-- Extracted entries start --

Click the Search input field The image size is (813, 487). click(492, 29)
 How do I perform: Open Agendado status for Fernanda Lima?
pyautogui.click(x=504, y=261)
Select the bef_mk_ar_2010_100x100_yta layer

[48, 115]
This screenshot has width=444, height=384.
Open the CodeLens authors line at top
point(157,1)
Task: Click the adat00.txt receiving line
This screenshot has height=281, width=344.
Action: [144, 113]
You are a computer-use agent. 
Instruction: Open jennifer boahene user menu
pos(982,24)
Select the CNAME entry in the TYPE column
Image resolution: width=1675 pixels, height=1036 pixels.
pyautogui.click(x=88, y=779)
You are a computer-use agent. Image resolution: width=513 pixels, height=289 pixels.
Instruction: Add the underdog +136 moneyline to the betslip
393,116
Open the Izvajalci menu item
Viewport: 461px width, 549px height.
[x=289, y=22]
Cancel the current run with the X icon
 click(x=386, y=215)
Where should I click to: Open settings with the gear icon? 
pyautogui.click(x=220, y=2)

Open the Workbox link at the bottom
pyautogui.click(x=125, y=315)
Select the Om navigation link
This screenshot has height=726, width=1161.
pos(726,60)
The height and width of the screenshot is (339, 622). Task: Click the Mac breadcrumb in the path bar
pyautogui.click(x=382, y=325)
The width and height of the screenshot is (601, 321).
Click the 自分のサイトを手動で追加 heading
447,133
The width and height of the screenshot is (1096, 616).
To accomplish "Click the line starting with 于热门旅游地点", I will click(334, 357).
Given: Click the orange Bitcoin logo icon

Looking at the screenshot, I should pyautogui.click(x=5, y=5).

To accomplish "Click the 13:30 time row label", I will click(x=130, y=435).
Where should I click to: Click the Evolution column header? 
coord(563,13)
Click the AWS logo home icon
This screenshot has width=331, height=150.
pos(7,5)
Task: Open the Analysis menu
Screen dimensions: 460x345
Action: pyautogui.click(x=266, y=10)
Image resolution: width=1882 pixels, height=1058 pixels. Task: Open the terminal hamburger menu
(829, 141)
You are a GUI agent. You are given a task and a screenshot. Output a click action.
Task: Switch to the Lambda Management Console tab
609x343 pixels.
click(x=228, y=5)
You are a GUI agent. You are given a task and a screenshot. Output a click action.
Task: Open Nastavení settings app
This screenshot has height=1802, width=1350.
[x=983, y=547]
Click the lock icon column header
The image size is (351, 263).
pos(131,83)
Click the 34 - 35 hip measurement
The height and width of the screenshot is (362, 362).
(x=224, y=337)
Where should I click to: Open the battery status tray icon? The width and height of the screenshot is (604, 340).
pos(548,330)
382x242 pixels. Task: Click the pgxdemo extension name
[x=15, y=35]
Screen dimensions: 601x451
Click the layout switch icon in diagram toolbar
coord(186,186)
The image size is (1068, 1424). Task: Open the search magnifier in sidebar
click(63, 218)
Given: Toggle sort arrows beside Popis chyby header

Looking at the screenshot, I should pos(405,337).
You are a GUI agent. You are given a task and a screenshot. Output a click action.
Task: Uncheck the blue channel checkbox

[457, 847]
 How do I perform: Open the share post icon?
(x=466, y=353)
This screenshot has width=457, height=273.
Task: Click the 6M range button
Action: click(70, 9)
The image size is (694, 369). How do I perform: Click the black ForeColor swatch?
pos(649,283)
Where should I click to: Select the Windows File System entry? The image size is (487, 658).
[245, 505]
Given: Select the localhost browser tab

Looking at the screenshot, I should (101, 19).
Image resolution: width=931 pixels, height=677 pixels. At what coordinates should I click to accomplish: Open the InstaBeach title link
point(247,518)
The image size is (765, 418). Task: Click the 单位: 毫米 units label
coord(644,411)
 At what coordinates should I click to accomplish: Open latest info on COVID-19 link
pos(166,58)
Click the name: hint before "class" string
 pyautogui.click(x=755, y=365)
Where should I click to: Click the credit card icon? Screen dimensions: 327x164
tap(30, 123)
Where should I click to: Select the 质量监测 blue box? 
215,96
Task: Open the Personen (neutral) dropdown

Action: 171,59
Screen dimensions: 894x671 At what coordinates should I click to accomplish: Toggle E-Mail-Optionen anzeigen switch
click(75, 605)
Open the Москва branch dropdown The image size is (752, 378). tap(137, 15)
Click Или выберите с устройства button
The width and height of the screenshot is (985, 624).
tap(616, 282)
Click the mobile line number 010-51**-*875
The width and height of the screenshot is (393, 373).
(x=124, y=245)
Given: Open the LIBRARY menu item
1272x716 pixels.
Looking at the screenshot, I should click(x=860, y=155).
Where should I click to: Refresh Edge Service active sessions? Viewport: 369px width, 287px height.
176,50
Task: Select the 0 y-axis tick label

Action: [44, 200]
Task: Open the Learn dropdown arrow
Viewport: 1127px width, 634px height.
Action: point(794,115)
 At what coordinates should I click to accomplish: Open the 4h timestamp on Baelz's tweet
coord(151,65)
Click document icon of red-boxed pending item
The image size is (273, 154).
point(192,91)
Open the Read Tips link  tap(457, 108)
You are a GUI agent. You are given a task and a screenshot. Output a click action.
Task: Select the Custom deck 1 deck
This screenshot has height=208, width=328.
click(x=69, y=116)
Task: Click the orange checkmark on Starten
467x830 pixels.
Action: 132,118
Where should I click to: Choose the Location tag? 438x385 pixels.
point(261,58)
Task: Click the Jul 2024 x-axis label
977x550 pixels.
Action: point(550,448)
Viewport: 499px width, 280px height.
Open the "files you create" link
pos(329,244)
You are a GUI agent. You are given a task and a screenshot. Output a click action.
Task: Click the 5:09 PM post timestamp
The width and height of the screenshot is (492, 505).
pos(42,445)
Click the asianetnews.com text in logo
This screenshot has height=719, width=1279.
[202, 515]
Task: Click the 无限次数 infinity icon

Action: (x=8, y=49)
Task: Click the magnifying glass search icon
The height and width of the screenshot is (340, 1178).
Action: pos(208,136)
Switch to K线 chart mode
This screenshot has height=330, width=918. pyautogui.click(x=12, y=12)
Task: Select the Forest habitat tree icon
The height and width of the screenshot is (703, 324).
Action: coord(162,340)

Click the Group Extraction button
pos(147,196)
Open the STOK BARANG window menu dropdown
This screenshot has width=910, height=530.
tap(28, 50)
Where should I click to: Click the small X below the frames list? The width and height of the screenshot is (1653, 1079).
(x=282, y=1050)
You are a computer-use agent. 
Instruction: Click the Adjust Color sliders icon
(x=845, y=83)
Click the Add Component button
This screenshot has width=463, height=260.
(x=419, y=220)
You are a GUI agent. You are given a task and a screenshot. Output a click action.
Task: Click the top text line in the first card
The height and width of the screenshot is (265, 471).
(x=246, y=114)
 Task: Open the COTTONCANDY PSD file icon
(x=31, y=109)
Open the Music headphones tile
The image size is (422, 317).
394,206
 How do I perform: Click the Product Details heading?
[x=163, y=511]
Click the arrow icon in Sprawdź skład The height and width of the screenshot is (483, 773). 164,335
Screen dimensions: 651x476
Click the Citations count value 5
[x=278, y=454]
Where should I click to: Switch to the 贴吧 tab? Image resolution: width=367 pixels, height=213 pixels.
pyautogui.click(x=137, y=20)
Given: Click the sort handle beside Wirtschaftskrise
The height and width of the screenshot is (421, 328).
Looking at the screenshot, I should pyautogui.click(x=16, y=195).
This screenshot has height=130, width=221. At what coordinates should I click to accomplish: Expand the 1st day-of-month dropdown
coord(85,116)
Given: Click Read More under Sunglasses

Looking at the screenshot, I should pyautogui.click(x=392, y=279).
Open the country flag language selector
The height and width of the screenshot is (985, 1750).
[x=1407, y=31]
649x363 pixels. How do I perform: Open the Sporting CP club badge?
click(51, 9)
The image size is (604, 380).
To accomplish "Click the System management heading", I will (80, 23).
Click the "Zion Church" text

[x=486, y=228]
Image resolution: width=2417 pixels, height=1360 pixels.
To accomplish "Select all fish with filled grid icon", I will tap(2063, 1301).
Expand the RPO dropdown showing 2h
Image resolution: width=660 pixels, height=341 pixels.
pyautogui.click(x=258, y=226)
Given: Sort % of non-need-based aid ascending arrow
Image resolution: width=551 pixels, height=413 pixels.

-- Extracted entries end --

Instructions for the task:
Reproduce word for word everything from the start of the entries down to the line containing "will click(x=130, y=435).", including that line.

Reply:
Click the Search input field The image size is (813, 487). click(492, 29)
 How do I perform: Open Agendado status for Fernanda Lima?
pyautogui.click(x=504, y=261)
Select the bef_mk_ar_2010_100x100_yta layer

[48, 115]
This screenshot has width=444, height=384.
Open the CodeLens authors line at top
point(157,1)
Task: Click the adat00.txt receiving line
This screenshot has height=281, width=344.
Action: [144, 113]
You are a computer-use agent. 
Instruction: Open jennifer boahene user menu
pos(982,24)
Select the CNAME entry in the TYPE column
Image resolution: width=1675 pixels, height=1036 pixels.
pyautogui.click(x=88, y=779)
You are a computer-use agent. Image resolution: width=513 pixels, height=289 pixels.
Instruction: Add the underdog +136 moneyline to the betslip
393,116
Open the Izvajalci menu item
Viewport: 461px width, 549px height.
[x=289, y=22]
Cancel the current run with the X icon
 click(x=386, y=215)
Where should I click to: Open settings with the gear icon? 
pyautogui.click(x=220, y=2)

Open the Workbox link at the bottom
pyautogui.click(x=125, y=315)
Select the Om navigation link
This screenshot has height=726, width=1161.
pos(726,60)
The height and width of the screenshot is (339, 622). Task: Click the Mac breadcrumb in the path bar
pyautogui.click(x=382, y=325)
The width and height of the screenshot is (601, 321).
Click the 自分のサイトを手動で追加 heading
447,133
The width and height of the screenshot is (1096, 616).
To accomplish "Click the line starting with 于热门旅游地点", I will click(334, 357).
Given: Click the orange Bitcoin logo icon

Looking at the screenshot, I should pyautogui.click(x=5, y=5).

To accomplish "Click the 13:30 time row label", I will click(x=130, y=435).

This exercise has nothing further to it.